**PAGE EXTRACT:**
--------------------------------

Tuesday, 30 December 2025

Why Oracle Performs Full Table Scan for DISTINCT Queries

This question was recently asked by a colleague:

"I have an index on a column, but when I run a DISTINCT query on that column, Oracle still performs a full table scan. Why?”
At first glance, this feels counter-intuitive. If an index exists, Oracle should use it, right?
The answer is simple, but understanding why Oracle behaves this way is important for every DBA.
In this post, we’ll walk through a small test case and see exactly when and why Oracle uses (or ignores) an index for a DISTINCT query.

Test Setup

Let’s create a sample table with some data and an index on the column we’ll use in the DISTINCT query.
 

SQL>  create table some_data as select trunc(dbms_random.value(1,100)) val, a.* from dba_objects a;
Table created.
SQL> @desc some_data
 Name                                      Null?    Type
 ----------------------------------------- -------- ----------------------------
 VAL                                                NUMBER
 OWNER                                              VARCHAR2(128)
 OBJECT_NAME                                        VARCHAR2(128)
 SUBOBJECT_NAME                                     VARCHAR2(128)
 OBJECT_ID                                          NUMBER
 DATA_OBJECT_ID                                     NUMBER
 OBJECT_TYPE                                        VARCHAR2(23)
 CREATED                                            DATE
 LAST_DDL_TIME                                      DATE
 TIMESTAMP                                          VARCHAR2(19)
 STATUS                                             VARCHAR2(7)
 TEMPORARY                                          VARCHAR2(1)
 GENERATED                                          VARCHAR2(1)
 SECONDARY                                          VARCHAR2(1)
 NAMESPACE                                          NUMBER
 EDITION_NAME                                       VARCHAR2(128)
 SHARING                                            VARCHAR2(18)
 EDITIONABLE                                        VARCHAR2(1)
 ORACLE_MAINTAINED                                  VARCHAR2(1)
 APPLICATION                                        VARCHAR2(1)
 DEFAULT_COLLATION                                  VARCHAR2(100)
 DUPLICATED                                         VARCHAR2(1)
 SHARDED                                            VARCHAR2(1)
 CREATED_APPID                                      NUMBER
 CREATED_VSNID                                      NUMBER
 MODIFIED_APPID                                     NUMBER
 MODIFIED_VSNID                                     NUMBER

SQL> create index some_data_val_indx on some_data(val);
Index created.

--------------------------------

**MATERIAL SUPPLIED:**
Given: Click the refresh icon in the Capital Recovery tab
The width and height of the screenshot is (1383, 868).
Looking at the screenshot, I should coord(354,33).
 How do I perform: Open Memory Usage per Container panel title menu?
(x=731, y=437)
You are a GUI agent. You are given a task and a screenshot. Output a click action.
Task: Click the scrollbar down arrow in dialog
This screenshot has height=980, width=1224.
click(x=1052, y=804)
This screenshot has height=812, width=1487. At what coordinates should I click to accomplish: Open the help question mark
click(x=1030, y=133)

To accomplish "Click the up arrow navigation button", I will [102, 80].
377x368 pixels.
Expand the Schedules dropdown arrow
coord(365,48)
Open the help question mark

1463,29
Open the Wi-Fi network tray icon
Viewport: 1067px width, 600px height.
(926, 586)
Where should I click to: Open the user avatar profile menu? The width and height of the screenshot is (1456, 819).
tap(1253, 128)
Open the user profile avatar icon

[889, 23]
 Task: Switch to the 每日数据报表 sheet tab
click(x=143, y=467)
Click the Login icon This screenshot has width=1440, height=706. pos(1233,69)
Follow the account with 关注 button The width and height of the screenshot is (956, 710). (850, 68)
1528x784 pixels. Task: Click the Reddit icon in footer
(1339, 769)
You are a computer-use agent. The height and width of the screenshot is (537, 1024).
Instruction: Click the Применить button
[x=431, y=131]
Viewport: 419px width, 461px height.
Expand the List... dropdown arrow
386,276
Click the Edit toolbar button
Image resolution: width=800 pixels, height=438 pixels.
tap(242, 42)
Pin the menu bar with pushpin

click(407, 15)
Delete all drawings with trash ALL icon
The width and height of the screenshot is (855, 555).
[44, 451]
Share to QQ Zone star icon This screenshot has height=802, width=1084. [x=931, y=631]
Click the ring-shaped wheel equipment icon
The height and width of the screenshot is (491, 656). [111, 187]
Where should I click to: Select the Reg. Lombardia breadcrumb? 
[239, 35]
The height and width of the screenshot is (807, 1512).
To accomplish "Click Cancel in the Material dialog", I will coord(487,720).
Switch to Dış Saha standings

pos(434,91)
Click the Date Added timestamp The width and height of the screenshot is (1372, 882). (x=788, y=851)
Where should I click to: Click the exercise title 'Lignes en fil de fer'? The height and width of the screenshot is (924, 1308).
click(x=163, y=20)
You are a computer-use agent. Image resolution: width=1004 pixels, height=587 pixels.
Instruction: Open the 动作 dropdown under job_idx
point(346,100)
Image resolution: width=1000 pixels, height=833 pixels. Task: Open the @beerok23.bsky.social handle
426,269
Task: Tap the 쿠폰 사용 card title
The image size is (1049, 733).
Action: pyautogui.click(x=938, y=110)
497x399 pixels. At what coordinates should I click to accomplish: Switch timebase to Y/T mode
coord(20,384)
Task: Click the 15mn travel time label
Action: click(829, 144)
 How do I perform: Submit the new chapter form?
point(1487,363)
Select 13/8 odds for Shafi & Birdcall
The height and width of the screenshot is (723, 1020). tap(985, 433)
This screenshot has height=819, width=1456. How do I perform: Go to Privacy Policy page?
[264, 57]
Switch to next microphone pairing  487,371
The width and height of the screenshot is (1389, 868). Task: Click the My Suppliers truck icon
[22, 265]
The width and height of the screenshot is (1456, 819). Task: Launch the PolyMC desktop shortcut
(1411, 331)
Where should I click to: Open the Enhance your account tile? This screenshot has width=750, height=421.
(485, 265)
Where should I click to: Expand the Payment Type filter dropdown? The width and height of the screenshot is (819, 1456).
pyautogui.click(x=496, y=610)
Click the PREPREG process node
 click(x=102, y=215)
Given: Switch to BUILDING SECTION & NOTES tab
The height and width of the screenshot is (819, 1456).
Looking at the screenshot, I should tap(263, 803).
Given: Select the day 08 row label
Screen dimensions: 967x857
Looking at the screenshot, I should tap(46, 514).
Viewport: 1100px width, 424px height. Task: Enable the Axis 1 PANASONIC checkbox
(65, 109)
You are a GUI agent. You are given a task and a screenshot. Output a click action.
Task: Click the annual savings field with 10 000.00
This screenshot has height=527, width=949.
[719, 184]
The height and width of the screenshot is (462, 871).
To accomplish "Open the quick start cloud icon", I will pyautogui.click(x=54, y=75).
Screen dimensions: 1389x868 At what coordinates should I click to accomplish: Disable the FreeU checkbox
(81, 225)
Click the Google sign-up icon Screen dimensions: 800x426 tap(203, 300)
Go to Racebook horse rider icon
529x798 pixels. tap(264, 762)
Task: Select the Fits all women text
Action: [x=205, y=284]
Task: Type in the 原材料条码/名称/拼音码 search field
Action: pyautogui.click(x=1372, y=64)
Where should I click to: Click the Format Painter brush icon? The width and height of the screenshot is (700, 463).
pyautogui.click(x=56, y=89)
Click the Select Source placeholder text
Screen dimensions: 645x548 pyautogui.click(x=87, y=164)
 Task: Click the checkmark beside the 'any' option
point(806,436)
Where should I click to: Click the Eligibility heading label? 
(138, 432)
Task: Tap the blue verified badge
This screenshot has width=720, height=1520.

--------------------------------

**WORK TO DO:**
1/ Can you summarize the post on Oracle DISTINCT queries in two sentences?
2/ According to the post on Oracle DISTINCT queries, is each statement true? (a) The sample table is built from dba_objects. (b) The colleague's question concerned a query using GROUP BY. (c) The index is created on the OWNER column. Answer yes or no for each, quoting the deciding words.
3/ Could you reproduce a passage from the post on Oracle DISTINCT queries word for word? Begin at the words "Why Oracle Performs" and stop after "use it, right?".

**RESULTS FOR THE EXERCISE:**
1/ A colleague asked why Oracle still performs a full table scan for a DISTINCT query on an indexed column, and the post promises a small test case showing when and why Oracle uses or ignores an index for such a query. For the test, it creates a table called some_data from dba_objects with an added random VAL column, then creates an index on VAL.

2/
(a) Yes: "create table some_data as select trunc(dbms_random.value(1,100)) val, a.* from dba_objects a;"
(b) No: "when I run a DISTINCT query on that column, Oracle still performs a full table scan."
(c) No: "create index some_data_val_indx on some_data(val);"

3/
Why Oracle Performs Full Table Scan for DISTINCT Queries

This question was recently asked by a colleague:

"I have an index on a column, but when I run a DISTINCT query on that column, Oracle still performs a full table scan. Why?”
At first glance, this feels counter-intuitive. If an index exists, Oracle should use it, right?